Para já, avizinha-se uma vez mais uma divisão no Partido Socialista. O novel secretário-geral José Luís Carneiro já afirmou que o partido só tomará uma decisão após as eleições autárquicas, mas as reacções internas à candidatura de António José Seguro suscitam estupefacção. Analisando friamente as afirmações vindas a lume e produzidas por alguns dirigentes socialistas nas últimas semanas, podemos concluir que essas afirmações dão que pensar.  Com efeito, podemos considerar que António José Seguro não é um candidato entusiasmante, como alguns dizem, mas o ódio que certas cúpulas do PS nutrem pelo antigo líder – sobretudo os antigos apoiantes de José Sócrates que se aproximaram depois de António Costa – é atípico entre correligionários de partido. Acusam-no de tudo e um par de botas. No entanto, se analisarmos a sua liderança no PS entre 2011 e 2014 e se quisermos ser rigorosos -e não querendo tomar partido, mas fazendo um pouco de advogado do diabo – o seu balanço à frente do PS não terá sido tão negativo como o pintaram na época. Efectivamente, António José Seguro conseguiu como líder do PS uma vitória concludente nas Autárquicas de 2013 e uma vitória menos expressiva nas Europeias de 2014. Foi esta vitória menos expressiva que serviu de pretexto para que Costa avançasse e destronasse Seguro. Contudo, será que a chamada vitória de Pirro em 2014 seria necessariamente sinónimo de uma derrota nas legislativas de 2015? Relembro que em 1994, António Guterres, pelo PS, também teve uma vitória escassa nas Europeias – a despeito do desgaste de nove anos de governos do PSD – e em Outubro de 1995 teve uma vitória clara nas legislativas, a quatro deputados da maioria absoluta. Não sabemos o que teria acontecido se Seguro tivesse continuado como líder do PS. Porém, Costa não ganhou as eleições legislativas de 2015, apesar de, ainda assim, ter conseguido governar depois de negociar à sua esquerda um apoio para o seu executivo que devolveu rendimentos aos trabalhadores a bom ritmo, mais acelerado provavelmente do que o teria feito um hipotético governo de Seguro.

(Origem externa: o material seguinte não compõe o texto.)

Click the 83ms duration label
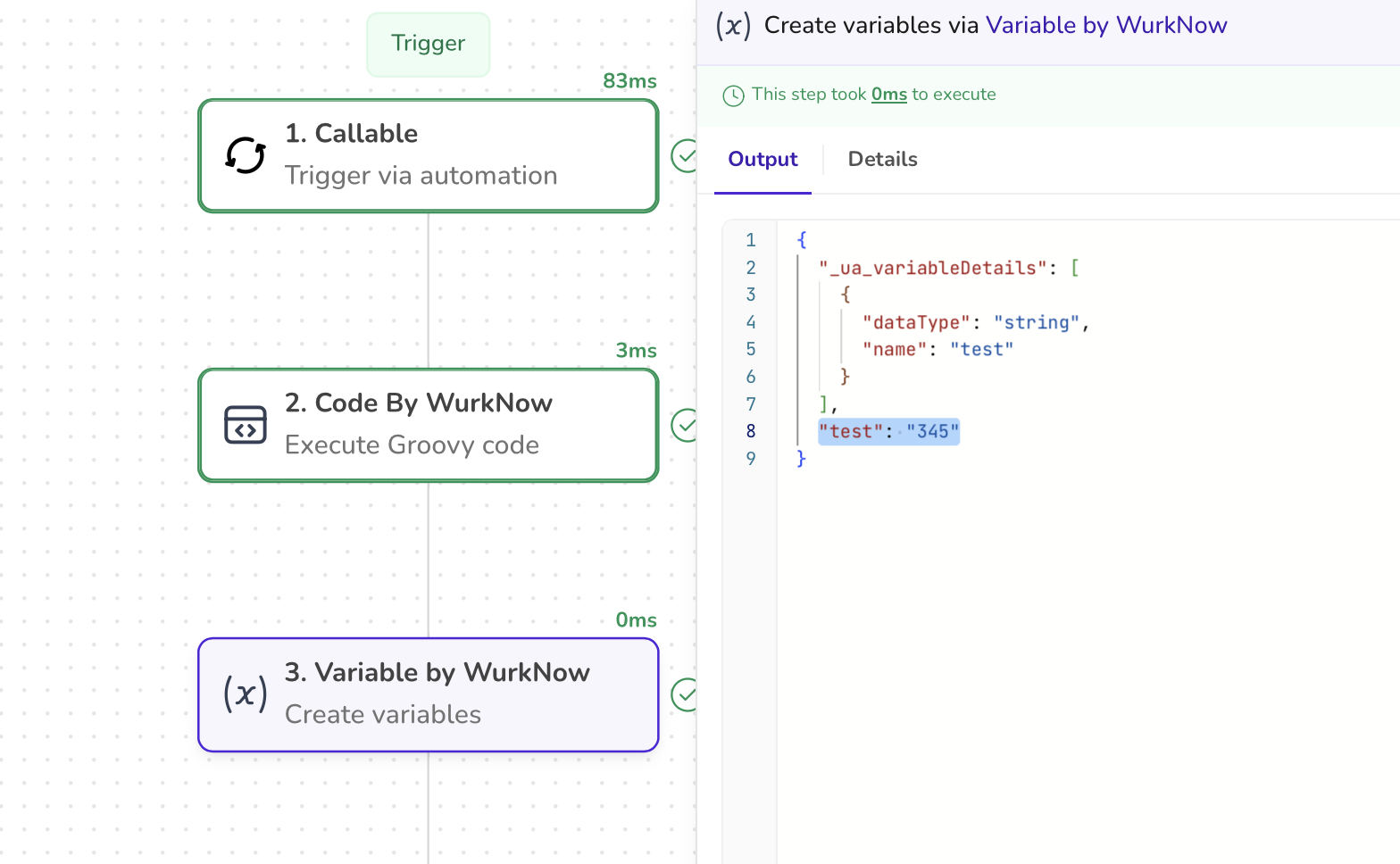(x=629, y=81)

António José Seguro apresentou recentemente a sua candidatura e tem vindo a ganhar protagonismo desde então. A recusa de António Vitorino em candidatar-se pode dar novo fôlego ao antigo líder do PS. Augusto Santos Silva – que tem um ódio de estimação por António José Seguro ao ponto de ter vindo a denegrir publicamente o seu correligionário de partido de forma, no mínimo, muito deselegante – anuncia a sua decisão – se é ou não candidato – na próxima quarta-feira. Sejamos claros, Augusto Santos Silva pode ser o preferido da ala esquerda do partido e dos partidos à esquerda do PS, mas, manifestamente, não tem um perfil conciliador, federador, dialogante que se exige a um presidente da república. É desbocado, diz que gosta de malhar neste e naquele e perde as estribeiras com facilidade. António José Seguro, goste-se ou não, é inversamente um homem que abre pontes ao centro e tem uma boa imagem junto de muitos eleitores de direita. Tem um perfil de serenidade e honestidade. Prestou um grande serviço ao partido quando, ainda líder, promoveu a reconciliação entre Mário Soares e Manuel Alegre. Dir-me-ão alguns com razão que Seguro não terá boa imagem junto do eleitorado mais à esquerda, mas alguém acredita que, numa hipotética segunda volta entre Seguro e Gouveia e Melo, ou entre Seguro e Marques Mendes, os partidos mais à esquerda iriam votar no adversário de Seguro por muitas reservas que tenham a seu respeito?  

Vamos aguardar os próximos desenvolvimentos em torno destas concorridas eleições presidenciais. 

P.S- Já depois da redacção desta crónica, o PCP anunciou que o seu candidato à presidência é António Filipe. É um homem respeitado, esteve muitos anos como deputado no parlamento e granjeou a simpatia dos seus pares. Se a campanha correr bem, pode até eventualmente alargar a base de apoio tradicional do seu partido.